AUFGABE 1:
Beantworte anhand des Textes über Bohrs weiteres Wirken nach dem Nobelpreis die folgenden Fragen:
(a) In welchen Jahren wurde die Betrachtung der Atomphysik durch die Formulierung der nichtrelativistischen Quantenmechanik revolutioniert?
(b) Wer dozierte 1926/27 am Institut von Niels Bohr?
(c) Was sollte das Komplementaritätsprinzip gewährleisten?
AUFGABE 2: Nenne alle Personen, die im Text über Bohrs weiteres Wirken nach dem Nobelpreis namentlich erwähnt werden.
AUFGABE 3: Führe den Text über Bohrs weiteres Wirken nach dem Nobelpreis im Anschluss an seinen letzten Satz fort.

Weiteres Wirken nach dem Nobelpreis

In den folgenden Jahren wurden das Atommodell Bohrs und die Modifikationen der Atomtheorie Arnold Sommerfelds weiter ausgebaut, bis 1925 bis 1927 die Betrachtung der Atomphysik durch die Formulierung der nichtrelativistischen Quantenmechanik revolutioniert wurde. 1926/27 dozierte Werner Heisenberg am Institut von Niels Bohr und durch die Diskussionen der beiden Forscher entwickelten sich Heisenbergs Unschärferelation sowie das Komplementaritätsprinzip Bohrs als „Kopenhagener Deutungen“ der Quantentheorie, die beide 1927 publiziert wurden. Das Komplementaritätsprinzip sollte die Widerspruchsfreiheit zwischen formulierten Theorien und der Abwägung tatsächlicher Beobachtungen gewährleisten und er wendete es später auch auf Prinzipien außerhalb der Physik an.

AUFLISTUNG:
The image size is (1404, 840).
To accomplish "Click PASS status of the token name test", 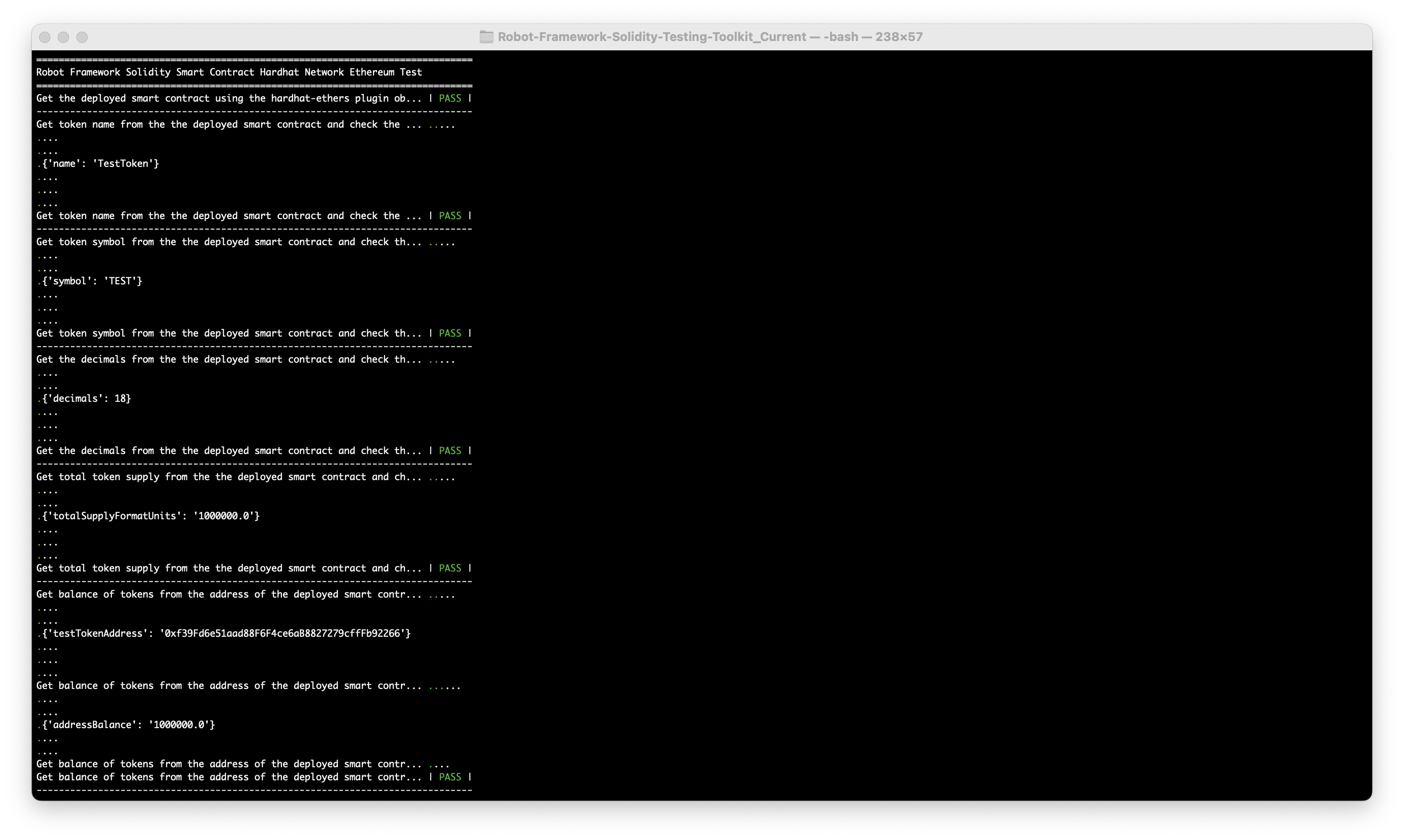I will coord(450,216).
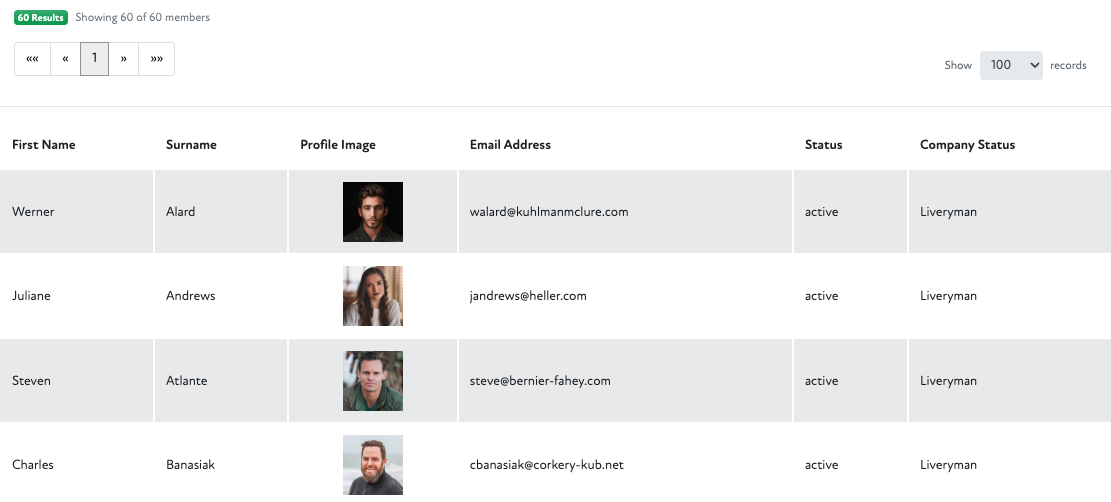Go to first page of results

[x=32, y=59]

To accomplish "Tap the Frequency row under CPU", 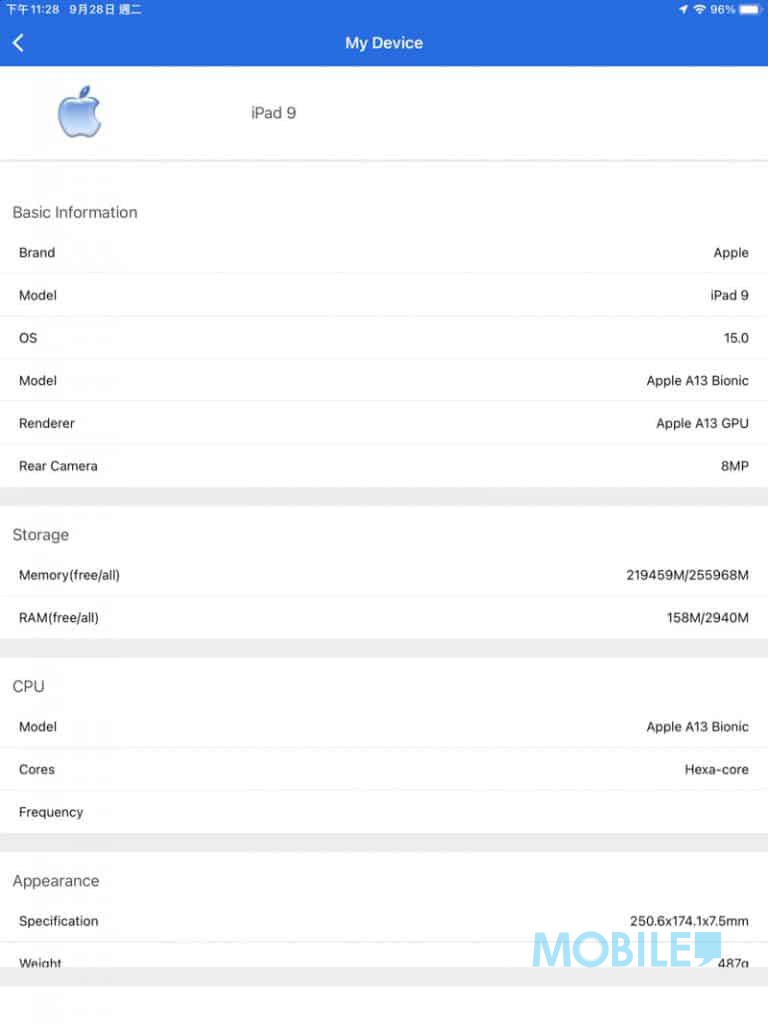I will (x=384, y=812).
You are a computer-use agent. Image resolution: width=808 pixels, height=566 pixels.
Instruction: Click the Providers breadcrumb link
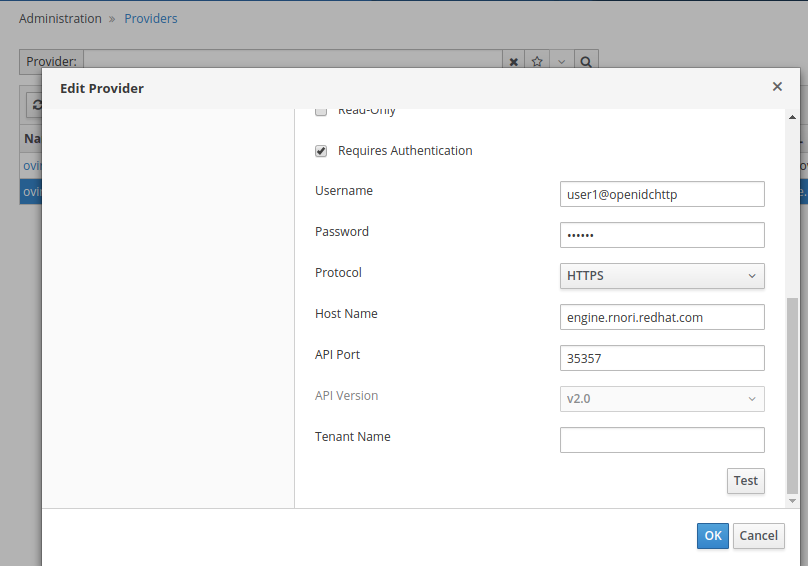151,18
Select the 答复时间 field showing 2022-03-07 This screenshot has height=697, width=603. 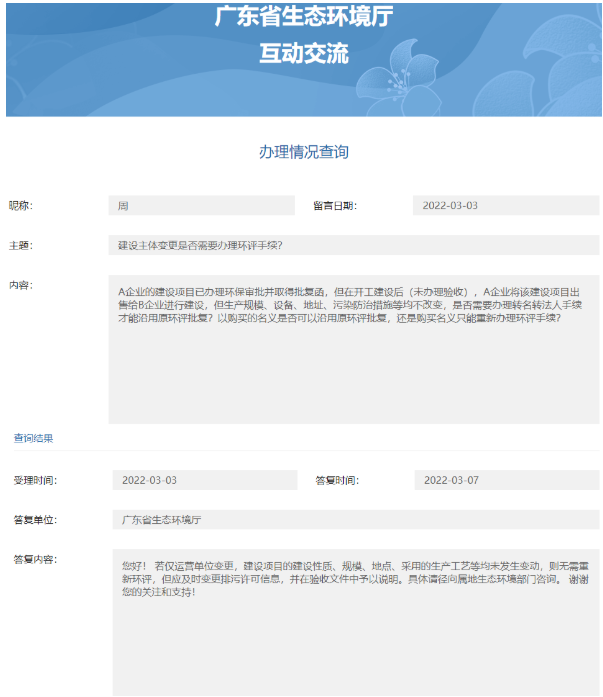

ANTWORT 1:
(a) 1925 bis 1927
(b) Werner Heisenberg
(c) Die Widerspruchsfreiheit zwischen formulierten Theorien und der Abwägung tatsächlicher Beobachtungen

ANTWORT 2: Niels Bohr, Arnold Sommerfeld, Werner Heisenberg

ANTWORT 3:
In den Folgejahren konzentrierte sich Bohr weiterhin auf die Fragen der Quantenmechanik, während sein Atommodell den Pionieren der Kernforschung beim Verständnis elementarer Eigenschaften der chemischen Elemente half. Das Modell bot Erklärungen für die Valenzen, den Metall- und Nichtmetallcharakter der Stoffe sowie für die Ioneneigenschaften. Er selbst versuchte die durch den Beschuss mit Partikeln ausgelösten Reaktionen der Atomkerne zu erklären und führte zu diesem Zweck den Begriff des „Compound-Kernes“ ein. 1936 entwickelte er zwei neue Atommodelle, die er als Sandsack- und Tröpfchenmodell bezeichnete. Gemeinsam mit John Archibald Wheeler erarbeitete er die Möglichkeit der Energiegewinnung, nachdem Otto Hahn und Friedrich Wilhelm Straßmann die erste Kernspaltung durchführten.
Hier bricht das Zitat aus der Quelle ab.